**TASK DETAILS:**
Figure out how many lines in the records below hold the string "computer". That number alone is the answer.

[Stored data]
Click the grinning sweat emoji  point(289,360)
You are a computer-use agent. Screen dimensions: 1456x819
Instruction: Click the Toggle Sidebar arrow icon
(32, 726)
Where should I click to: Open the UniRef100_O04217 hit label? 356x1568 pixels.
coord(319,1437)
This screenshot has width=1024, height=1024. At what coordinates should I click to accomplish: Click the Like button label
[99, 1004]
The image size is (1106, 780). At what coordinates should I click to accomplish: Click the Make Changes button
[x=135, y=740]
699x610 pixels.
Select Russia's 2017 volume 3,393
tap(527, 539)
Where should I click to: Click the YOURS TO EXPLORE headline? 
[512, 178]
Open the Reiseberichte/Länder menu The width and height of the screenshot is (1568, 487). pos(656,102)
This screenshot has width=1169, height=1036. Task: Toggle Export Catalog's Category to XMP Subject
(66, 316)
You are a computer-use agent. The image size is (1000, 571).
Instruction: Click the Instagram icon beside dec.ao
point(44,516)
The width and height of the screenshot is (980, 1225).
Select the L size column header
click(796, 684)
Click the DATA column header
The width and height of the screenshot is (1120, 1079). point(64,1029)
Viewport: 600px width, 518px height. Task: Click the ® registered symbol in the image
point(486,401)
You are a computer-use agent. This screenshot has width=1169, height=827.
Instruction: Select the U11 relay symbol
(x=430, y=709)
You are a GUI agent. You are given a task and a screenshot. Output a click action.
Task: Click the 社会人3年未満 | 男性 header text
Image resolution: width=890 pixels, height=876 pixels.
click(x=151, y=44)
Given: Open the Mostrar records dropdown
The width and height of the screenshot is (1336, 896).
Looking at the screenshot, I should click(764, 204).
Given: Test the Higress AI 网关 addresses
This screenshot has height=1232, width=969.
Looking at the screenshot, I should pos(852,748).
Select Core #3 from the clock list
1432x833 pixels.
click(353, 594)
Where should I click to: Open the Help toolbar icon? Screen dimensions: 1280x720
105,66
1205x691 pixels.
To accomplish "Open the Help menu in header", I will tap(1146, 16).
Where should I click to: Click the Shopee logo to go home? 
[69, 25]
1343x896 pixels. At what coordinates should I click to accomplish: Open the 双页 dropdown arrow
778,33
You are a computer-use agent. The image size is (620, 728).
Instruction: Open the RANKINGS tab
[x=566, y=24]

**RESULT:**
4